* _Instructions for the task_
Print, exactly as written, the line in the entries below that contains "You are a computer-use agent." and every line after it up to and including the last. Omit pictures.

* _Supplied records_
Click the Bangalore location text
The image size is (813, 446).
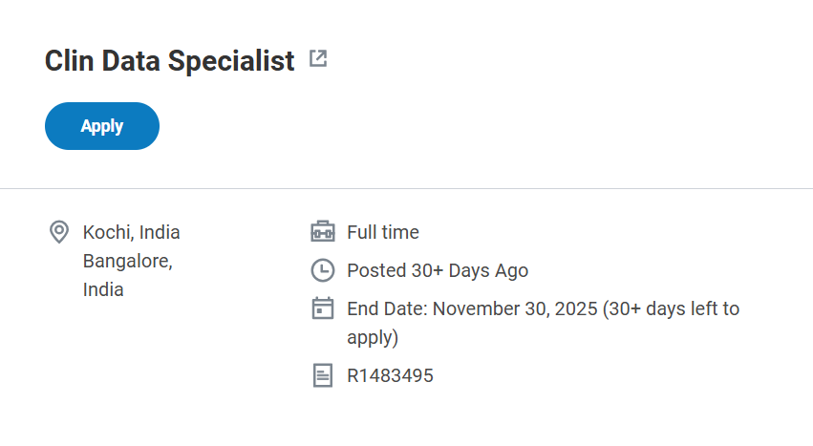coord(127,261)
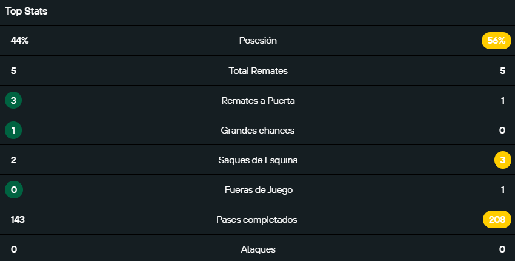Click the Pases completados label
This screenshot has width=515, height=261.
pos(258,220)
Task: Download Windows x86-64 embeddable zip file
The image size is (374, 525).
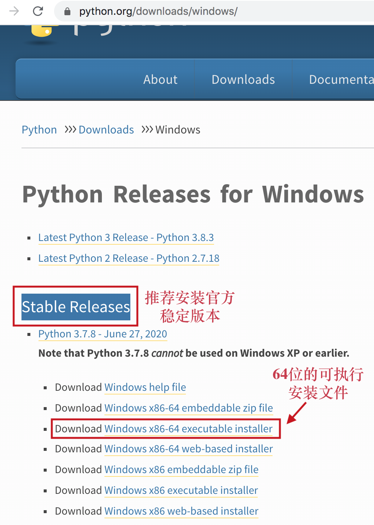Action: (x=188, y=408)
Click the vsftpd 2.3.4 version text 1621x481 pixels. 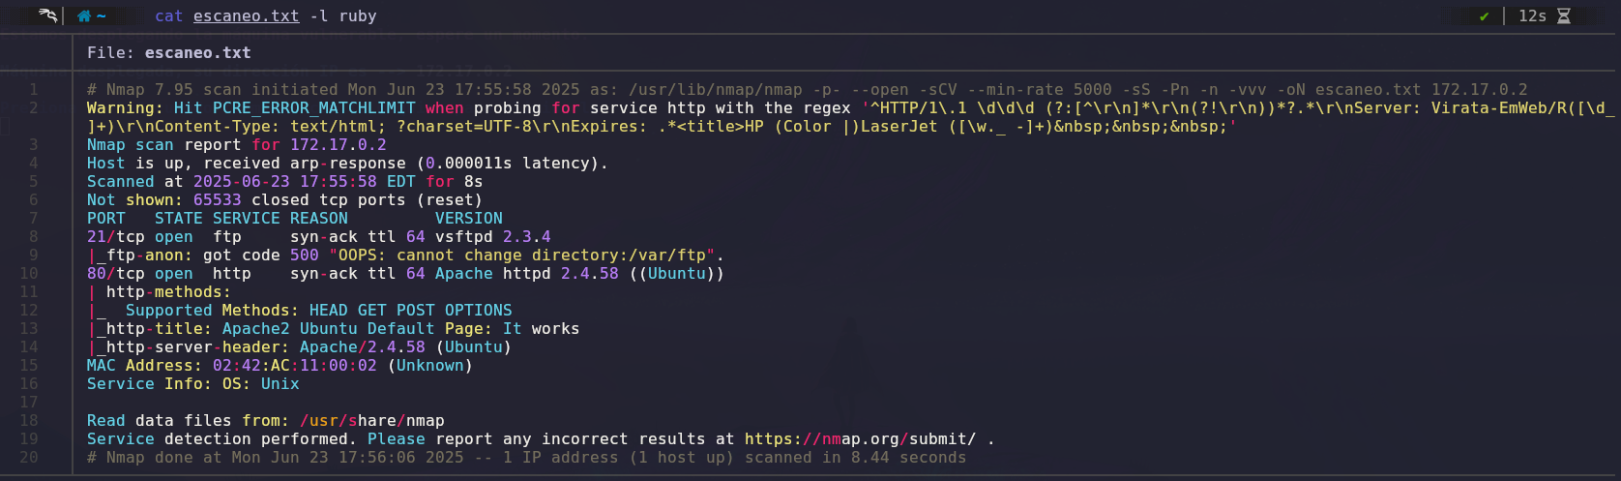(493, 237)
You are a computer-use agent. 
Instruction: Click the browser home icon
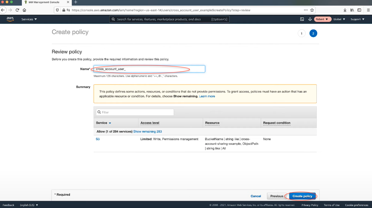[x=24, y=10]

* _Output of the exercise_
You are a computer-use agent. 
Instruction: Click the browser home icon
[x=24, y=10]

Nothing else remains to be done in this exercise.